Besin israfının önüne geçebilmek için birlik olunması gerektiğini vurgulayan Lider Soyer,, “Dünyamızın geleceğini bizler belirliyoruz. Ya bencilliğimizin ve hırsımızın kurbanı olarak felakete sürüklenen fakir bir gezegende kaybolup gideceğiz ya da hiç bir lokmayı israf etmeden, dayanışma ruhuyla bir arada var olacağız. Bu yüzden bugün ektiğimiz her bir tohumun çocuklarımıza kalacak bir miras olduğunun şuuruyla adımlar atıyoruz. İzmir Tarımı ile kuraklık ve yoksullukla birebir anda gayret ederek İzmir’in döngüsel iktisadını güçlendiriyoruz. Küçük üreticimizi destekliyor, kentteki milyonlarca vatandaşımıza ekonomik ve inançlı besin ulaştırıyoruz. Öteki bir tarım mümkün vizyonumuzla, Türkiye’de bir daha kuvvetli bir tarım iktisadı kurmanın formlarını ortaya koyuyoruz” sözlerini kullandı.

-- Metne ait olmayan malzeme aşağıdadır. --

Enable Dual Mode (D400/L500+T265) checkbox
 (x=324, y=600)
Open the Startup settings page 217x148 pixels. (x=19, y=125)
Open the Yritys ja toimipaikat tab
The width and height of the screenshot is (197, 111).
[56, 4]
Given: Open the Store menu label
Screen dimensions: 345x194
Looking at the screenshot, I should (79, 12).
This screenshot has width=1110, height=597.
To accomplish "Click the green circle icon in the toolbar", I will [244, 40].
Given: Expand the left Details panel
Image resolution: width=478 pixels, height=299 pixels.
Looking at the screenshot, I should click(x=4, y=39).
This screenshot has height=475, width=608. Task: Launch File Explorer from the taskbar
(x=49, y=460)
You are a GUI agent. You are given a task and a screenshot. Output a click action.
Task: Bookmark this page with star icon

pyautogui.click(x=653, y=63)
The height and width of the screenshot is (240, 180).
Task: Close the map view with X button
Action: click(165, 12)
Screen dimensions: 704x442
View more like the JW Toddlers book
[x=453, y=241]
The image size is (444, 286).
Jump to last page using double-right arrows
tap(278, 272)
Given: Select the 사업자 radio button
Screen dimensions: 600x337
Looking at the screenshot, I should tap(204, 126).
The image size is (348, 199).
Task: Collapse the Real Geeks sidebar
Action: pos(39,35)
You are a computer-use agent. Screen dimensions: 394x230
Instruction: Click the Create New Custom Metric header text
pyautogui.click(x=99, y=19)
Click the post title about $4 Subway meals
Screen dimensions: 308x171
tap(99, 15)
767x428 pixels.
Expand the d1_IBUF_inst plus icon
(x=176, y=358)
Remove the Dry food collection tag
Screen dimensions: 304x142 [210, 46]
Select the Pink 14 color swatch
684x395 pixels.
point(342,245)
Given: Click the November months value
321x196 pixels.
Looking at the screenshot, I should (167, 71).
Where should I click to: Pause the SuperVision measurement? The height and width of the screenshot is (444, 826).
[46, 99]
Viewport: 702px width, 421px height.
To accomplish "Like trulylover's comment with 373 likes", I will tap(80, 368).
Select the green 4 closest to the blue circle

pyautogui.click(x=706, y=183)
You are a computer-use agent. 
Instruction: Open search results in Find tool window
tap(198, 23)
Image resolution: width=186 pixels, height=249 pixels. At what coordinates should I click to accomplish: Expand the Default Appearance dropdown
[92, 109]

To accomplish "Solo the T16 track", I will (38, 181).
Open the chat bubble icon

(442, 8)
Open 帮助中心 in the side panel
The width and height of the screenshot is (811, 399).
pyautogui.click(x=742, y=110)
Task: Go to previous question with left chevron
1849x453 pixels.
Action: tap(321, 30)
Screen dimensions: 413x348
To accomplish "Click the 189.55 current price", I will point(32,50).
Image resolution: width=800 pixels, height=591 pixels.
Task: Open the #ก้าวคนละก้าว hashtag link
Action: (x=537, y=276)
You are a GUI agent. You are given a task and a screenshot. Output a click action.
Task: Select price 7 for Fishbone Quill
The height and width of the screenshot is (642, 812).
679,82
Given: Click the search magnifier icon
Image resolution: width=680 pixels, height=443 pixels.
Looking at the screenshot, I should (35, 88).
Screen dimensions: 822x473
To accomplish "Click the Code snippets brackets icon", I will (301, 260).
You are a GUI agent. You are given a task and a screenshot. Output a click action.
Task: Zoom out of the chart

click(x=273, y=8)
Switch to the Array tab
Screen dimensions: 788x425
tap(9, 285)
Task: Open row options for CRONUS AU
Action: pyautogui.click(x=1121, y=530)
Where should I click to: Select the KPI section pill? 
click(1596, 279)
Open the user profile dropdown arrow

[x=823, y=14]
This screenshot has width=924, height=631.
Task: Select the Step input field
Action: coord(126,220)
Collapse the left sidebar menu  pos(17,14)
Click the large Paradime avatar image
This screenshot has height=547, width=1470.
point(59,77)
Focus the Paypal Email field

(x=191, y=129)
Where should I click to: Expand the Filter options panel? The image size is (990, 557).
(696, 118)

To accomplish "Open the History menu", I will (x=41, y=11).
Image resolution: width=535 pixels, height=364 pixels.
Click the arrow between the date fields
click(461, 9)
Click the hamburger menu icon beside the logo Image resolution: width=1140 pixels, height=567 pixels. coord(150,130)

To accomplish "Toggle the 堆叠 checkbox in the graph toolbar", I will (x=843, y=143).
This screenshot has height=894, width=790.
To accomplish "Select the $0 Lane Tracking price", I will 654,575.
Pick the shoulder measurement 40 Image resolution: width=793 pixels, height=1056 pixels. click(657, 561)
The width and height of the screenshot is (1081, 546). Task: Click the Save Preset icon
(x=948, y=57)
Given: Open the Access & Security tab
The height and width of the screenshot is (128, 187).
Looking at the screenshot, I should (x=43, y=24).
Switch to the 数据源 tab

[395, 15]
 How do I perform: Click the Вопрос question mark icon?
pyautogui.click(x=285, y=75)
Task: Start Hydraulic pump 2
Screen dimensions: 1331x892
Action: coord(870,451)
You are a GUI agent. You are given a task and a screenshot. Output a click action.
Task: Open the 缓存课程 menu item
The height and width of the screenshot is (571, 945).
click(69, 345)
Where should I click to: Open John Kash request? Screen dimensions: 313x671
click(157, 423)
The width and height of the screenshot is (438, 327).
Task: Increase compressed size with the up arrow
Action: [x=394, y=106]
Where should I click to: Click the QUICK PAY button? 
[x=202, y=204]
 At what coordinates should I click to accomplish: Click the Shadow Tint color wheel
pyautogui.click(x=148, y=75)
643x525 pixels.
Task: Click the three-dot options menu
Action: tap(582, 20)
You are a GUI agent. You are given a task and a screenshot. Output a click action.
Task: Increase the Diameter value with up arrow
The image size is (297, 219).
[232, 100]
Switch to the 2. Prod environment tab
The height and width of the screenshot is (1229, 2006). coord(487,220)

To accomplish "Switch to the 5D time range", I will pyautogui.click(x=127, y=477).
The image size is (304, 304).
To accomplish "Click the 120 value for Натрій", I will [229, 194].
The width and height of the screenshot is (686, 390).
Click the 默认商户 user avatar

GUTU: BU STANT İNSANLARIN DİKKATİNİ ÇEKMEYİ HEDEFLİYOR
Birleşmiş Milletler Besin ve Tarım Örgütü (FAO) Orta Asya Alt Bölge Koordinatörü ve Türkiye Temsilcisi Viorel Gutu de şunları söylemiş oldu: “Gıda israfı tüm insanlığı ilgilendirmesi ve endişelendirmesi gereken bir mevzu. Etraf, iktisat ve toplum açısından büyük yükler getiriyor. Üretilip de tüketilmeyen besin; toprak, su ve güç üzere kaynakların da israf edildiği manasına geliyor. Tüm aktörler ve paydaşlar gayrete dahil olmalı. Bu stant, besin israfına insanların dikkatini çekmeyi hedefliyor.”
STANT daha sonraSINDA ZİYARET
Standın açılışının akabinde FAO Orta Asya Alt Bölge Koordinatörü ve Türkiye Temsilcisi Dr. Viorel Gutu, İzmir Büyükşehir Belediye Lideri Tunç Soyer’i makamında ziyaret etti. Ziyarete FAO Türkiye Temsilci Yardımcısı Dr. Ayşegül Selışık, Orta Asya, Azerbaycan ve Türkiye’de Besin Kaybı ve İsrafının Azaltılması Projesi Ulusal Koordinatörü Nuray Akan Yaltıraklı, Besin Kaybı ve İsrafı-Değer Zinciri ve İştirakler Uzmanı Aslıhan İstikrar ve Ulusal Bağlantı Uzmanı Hasret Türktan Yener katıldı.
“İZMİR’İ LABORATUVAR KENT OLARAK DÜŞÜNEBİLİRSİNİZ”
Tarımın birebir besin güvenliğiyle, onun da sıhhatle ilgili olduğunu söyleyen Lider Soyer, “Tüm bunlar birbirleriyle irtibatlı. İzmir Büyükşehir Belediyesi’nin izlediği tarım siyasetlerinde maksat hem birinciyim kriziyle çaba etmek hem suyu korumak birebir vakitte çiftçinin kesesini genişletmek. Biz projelerimizi bu ölçekte hazırlıyoruz. İzmir’de üretici bu yüzden keyifli. Sizin önereceğiniz projelere açığız. İzmir’i bir laboratuvar kent olarak düşünebilirsiniz” dedi.